Il est donc urgent pour la CGT de trouver une issue négociable à sa ligne revendicative, sous peine d’être à la fois débordée par les éléments les plus radicaux de SUD ou de FO, où les militants trotskistes sont à la manœuvre, et par les organisations syndicales réformistes, qui s’accommoderont d’une « bonne » négociation en entreprise... Pour le moment, les différents syndicats de la RATP et des électriciens-gaziers se sont alignés sur les positions de la CGT : pas de négociation de branche ou d’entreprise et une clause de revoyure au 31 octobre. Mais les concessions sémantiques dénotent la difficulté de l’exercice : le communiqué de l’intersyndicale des cheminots évoque l’avenir du fret, une concession à FO, et le développement de l’emploi à statut, une formule inspirée par SUD. Toutefois, l’intersyndicale se rallie à l’invitation de Xavier Bertrand pour des rencontres bilatérales, dont elle a pourtant à craindre l’effet de division. On imagine que l’objectif du ministre sera de convaincre ses interlocuteurs réformistes de suivre la voie ouverte par la FGAAC et d’améliorer sa réforme par des négociations en entreprise. Et la CGT pourrait elle-même s’y rallier, pour peu qu’elle obtienne une extension des points négociables qui vienne rogner symboliquement l’un des sept principes intangibles. Mardi 23 octobre, Didier Le Reste, secrétaire général de la CGT-Cheminots, avane la piste d’une révision du système de décote qui pénaliserait les pensionnés en cas de départ anticipé. Il a la difficile mission d’évoluer entre une base syndicale vindicative et une opinion publique hostile...
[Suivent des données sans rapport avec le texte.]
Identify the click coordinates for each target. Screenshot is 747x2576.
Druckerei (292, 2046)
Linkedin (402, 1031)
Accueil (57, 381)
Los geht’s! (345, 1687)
En attendant, les syndicats testent l’idée d’une nouvelle action convergente le 20 novembre prochain, à l’occasion de la grève nationale de la fonction publique. La CGT encourage cette approche globale des revendications, des salaires aux retraites en passant par les effectifs et même la fusion controversée EDF-GDF. La CFDT annonce déjà son refus de tout amalgame entre les régimes spéciaux et la grève des fonctionnaires. L’unité est un long chemin... L’avenir du chantier des régimes spéciaux de retraite dira si la CGT saura maintenir son leadership sur le pôle turbulent du syndicalisme de contestation sans être déstabilisé par l’ambition renouvelée de la CFDT d’être la tête de file du syndicalisme réformiste. En somme, ce qui se joue inaugure le chantier suivant : celui de la réforme de la représentativité syndicale.